Türkischunterricht an Schulen - der umstrittene Vorschlag von Cem Özdemir wird an der Heinrich-Wolgast-Schule praktiziert. Diskutieren Sie hier mit oder schreiben Sie uns unter schule@abendblatt.de

Lehrertag an der Heinrich-Wolgast-Schule in St. Georg: Die Schüler basteln kleine Geschenke für ihre Lehrer, sie zeigen ihnen damit Respekt und Anerkennung. "Eigentlich ist dies eine türkische Tradition, aber wir finden die Idee so schön, dass wir sie in unseren Schulalltag übernommen haben", sagt Schulleiterin Petra Demmin (53). Respekt und Anerkennung - genau darum geht es in der Grundschule mit bilingualem deutsch-türkischen Unterricht. Hier wird schon seit 2003 das umgesetzt, was Grünen-Chef Cem Özdemir forderte: Deutschsprachige und türkischsprachige Kinder lernen hier miteinander und voneinander, auf Deutsch und Türkisch im Wechsel.

Die etwa 20 Mädchen und Jungen in einer Klasse lesen sich gegenseitig Texte vor und korrigieren einander in sogenannten Tandem-Übungen. Ausgelacht wird niemand. Auch nicht, wenn die deutschen Schüler im Türkischen etwas holpern, sodass ihre türkischen Mitschüler kaum etwas verstehen. Gegenseitige Verständigung ist wichtiger als bloßes Verstehen. Obwohl die meisten von ihnen das Wort Integration kaum kennen, praktizieren sie es von der ersten Klasse an.

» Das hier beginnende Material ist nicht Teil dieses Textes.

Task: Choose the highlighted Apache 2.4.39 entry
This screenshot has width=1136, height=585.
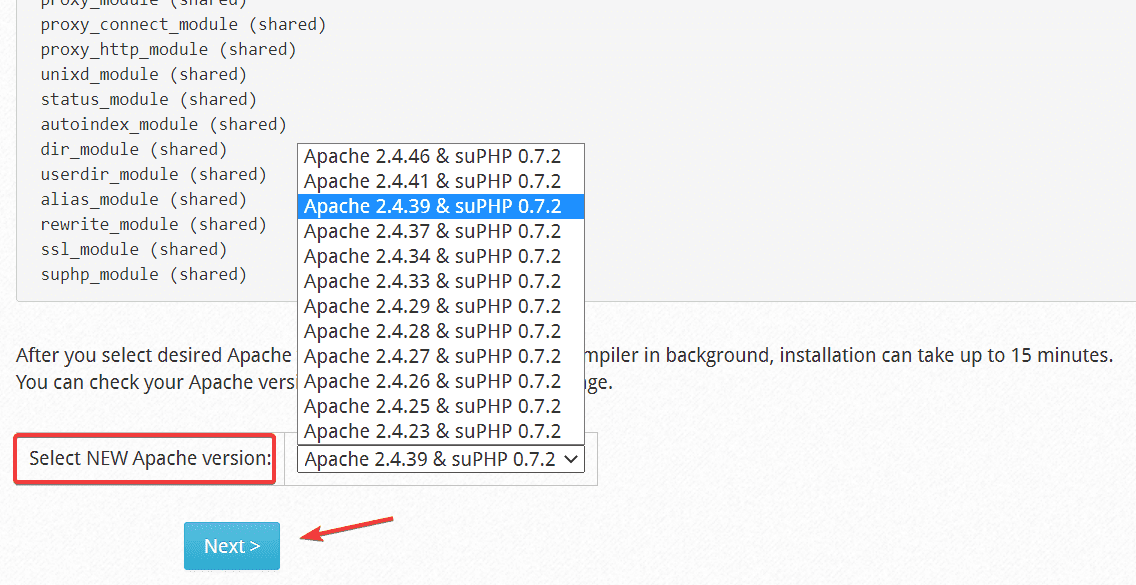Action: pos(433,206)
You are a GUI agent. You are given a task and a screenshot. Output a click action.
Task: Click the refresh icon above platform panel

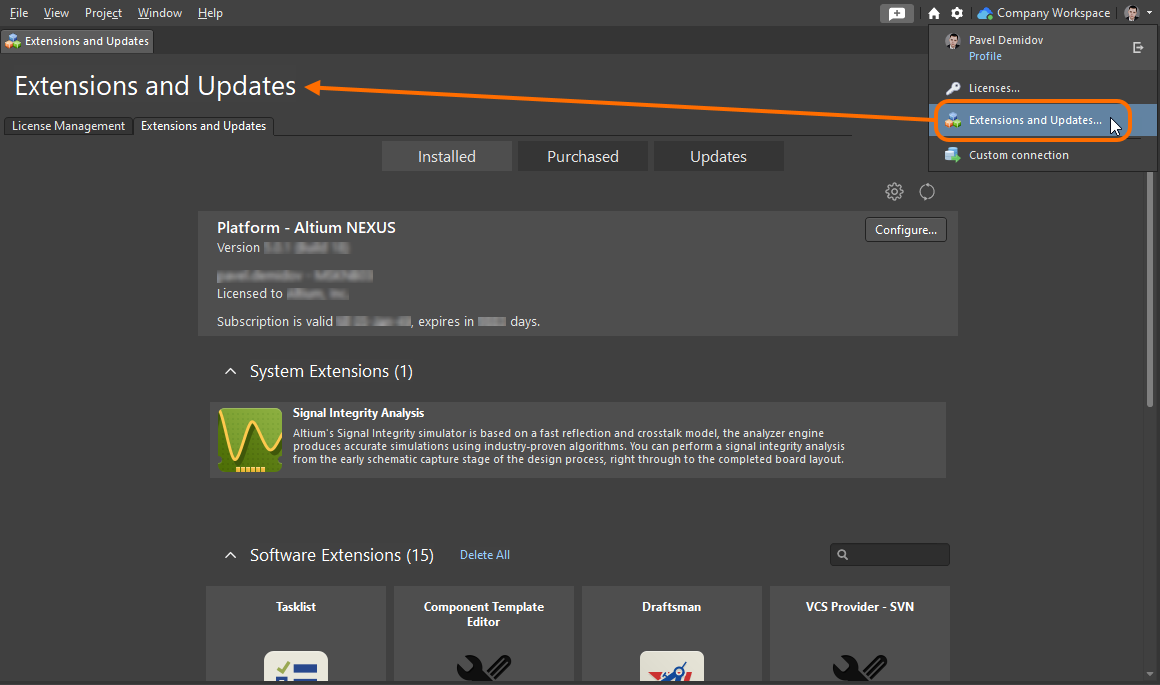[x=927, y=192]
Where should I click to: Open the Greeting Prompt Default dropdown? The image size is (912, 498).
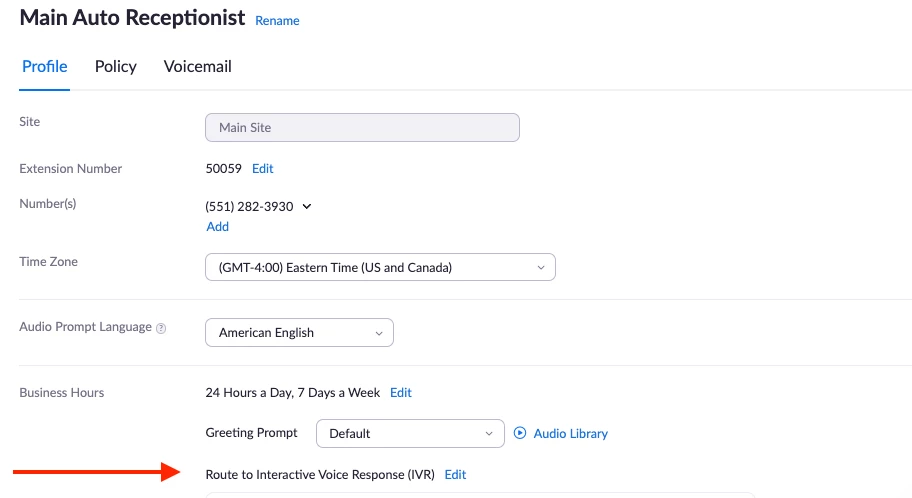click(x=410, y=434)
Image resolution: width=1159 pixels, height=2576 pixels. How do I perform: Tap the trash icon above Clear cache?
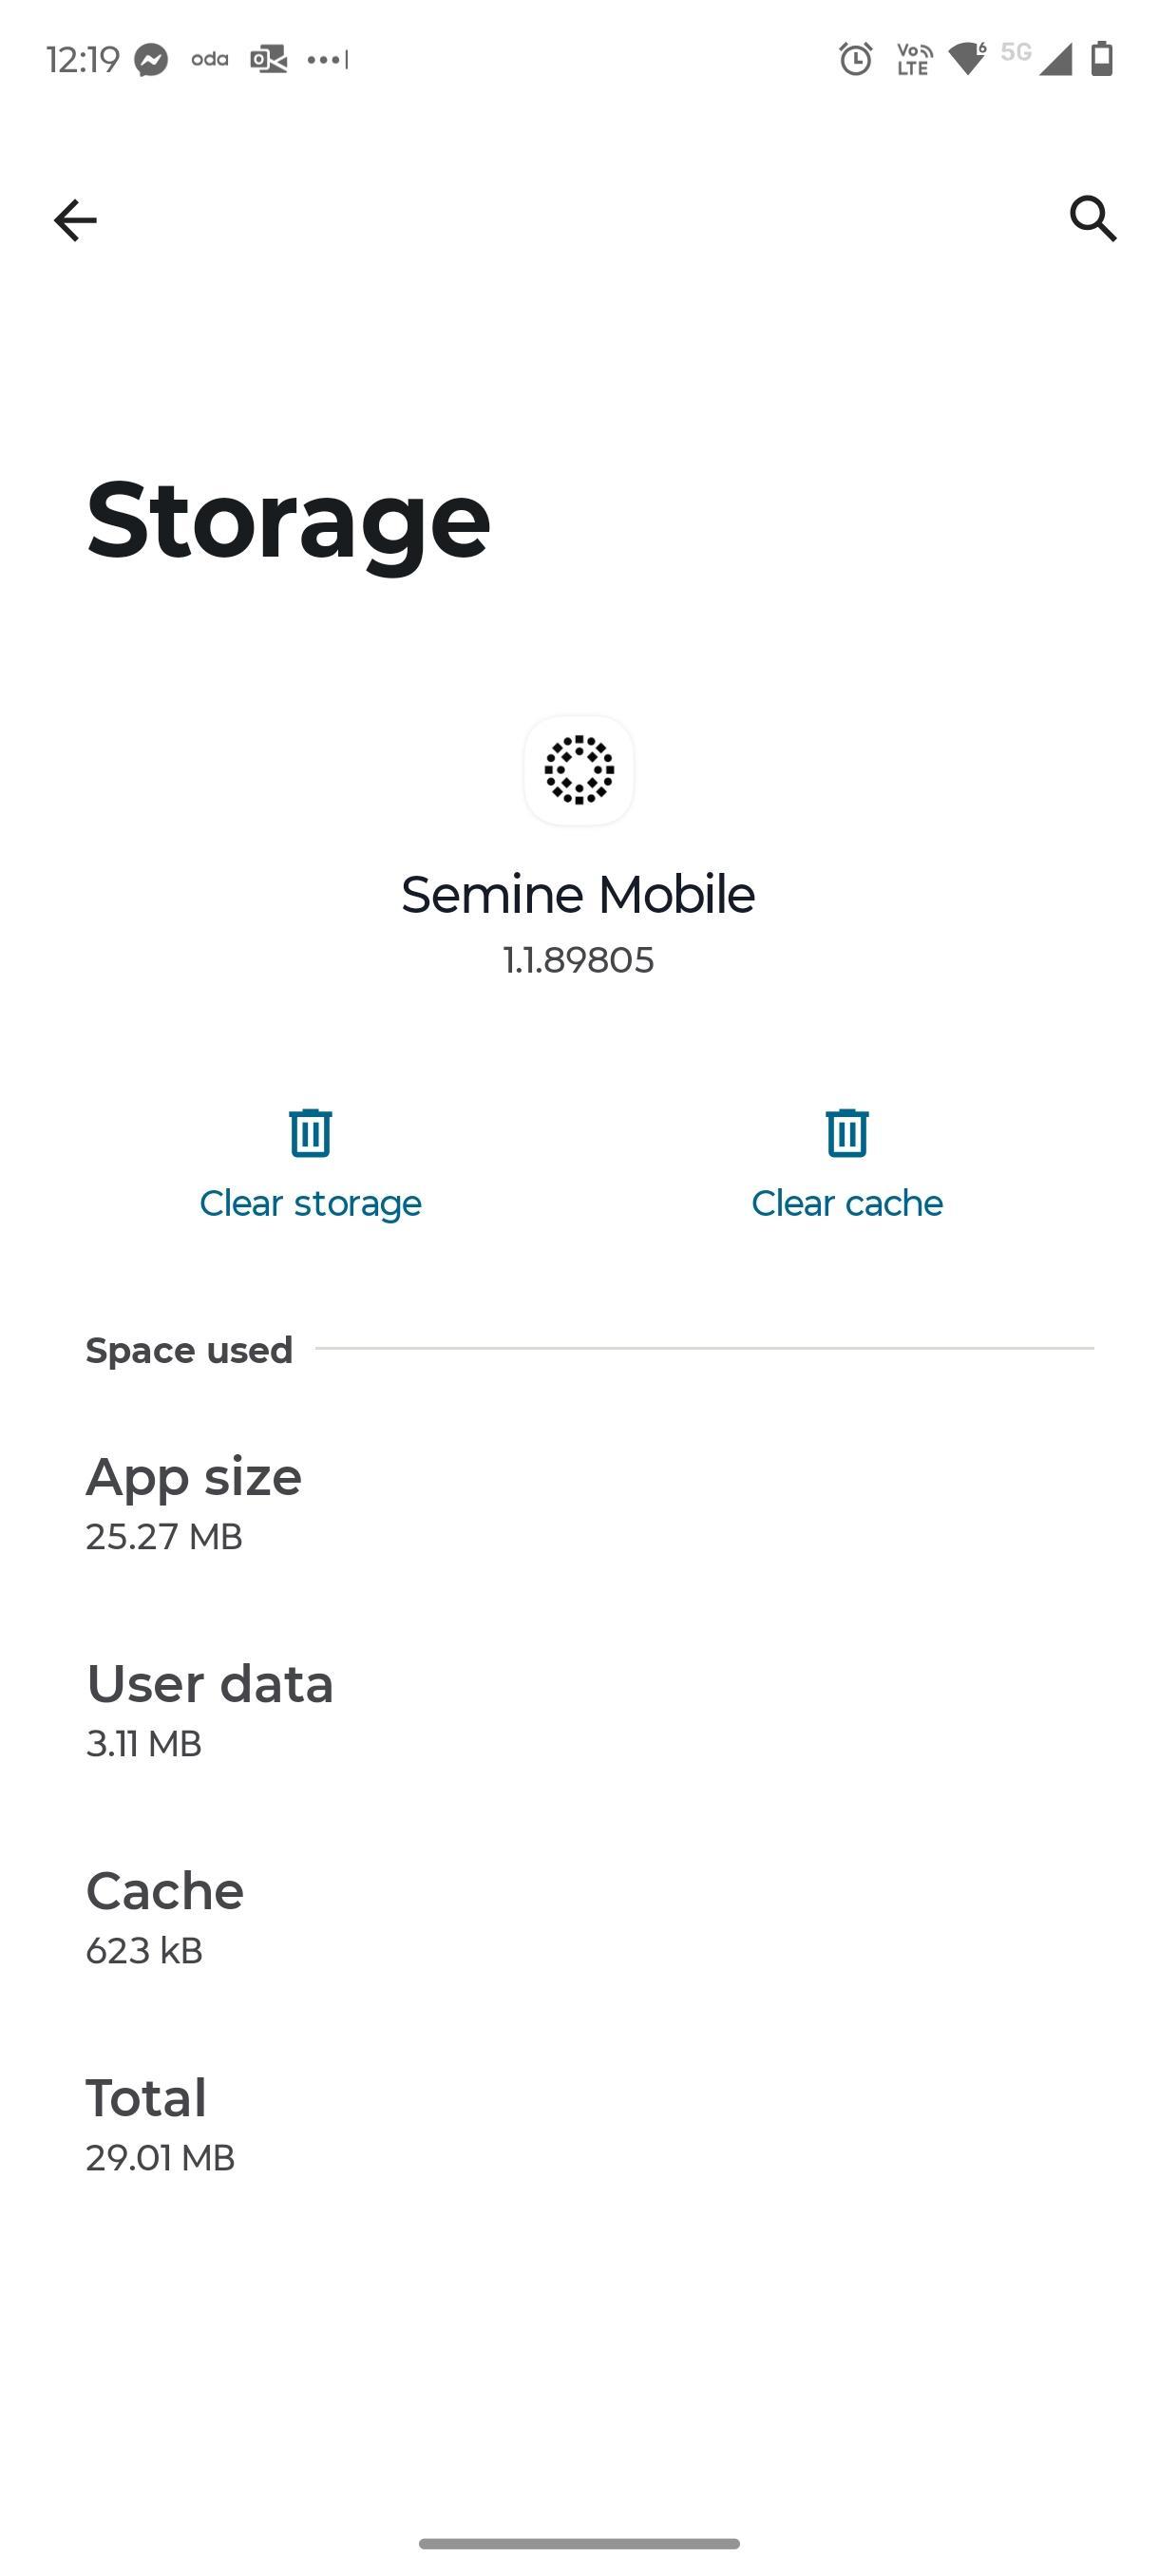(847, 1133)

"Eine sehr engagierte Lehrerin mit deutsch-türkischem Hintergrund hat das Projekt damals vorangetrieben", berichtet Petra Demmin, die seitdem die Schule leitet. Sie selbst hat Portugiesisch gelernt, Türkisch fällt ihr immer noch schwer. Aber die türkischen Eltern freuen sich über jeden mühsam formulierten Satz. Familien aus Wilhelmsburg und Wandsbek schicken ihre Kinder nach St. Georg, damit sie Erfolgserlebnisse, nicht nur beim Lernen, haben. "Durch die Aufwertung ihrer Sprache bekommen sie ein größeres Selbstbewusstsein, fühlen sich geachtet. Außerdem ist es für sie eine schöne Bestätigung, dass auch sie einmal ihren Mitschülern sprachlich überlegen sind." Die deutschen Eltern, die vorwiegend aus St. Georg kommen, betrachten das Konzept als "spannendes Projekt", das ja irgendwie auch zum Flair des Multikulti-Stadtteils passt. Und, so formuliert es die Mutter Inga Gaertner: "Es kann ja nie schaden, eine andere Sprache zu lernen." Viele möchten auf diese Weise auch ihren Beitrag zur Integration leisten. "Diese Haltung muss selbstverständlicher werden", meint Petra Demmin.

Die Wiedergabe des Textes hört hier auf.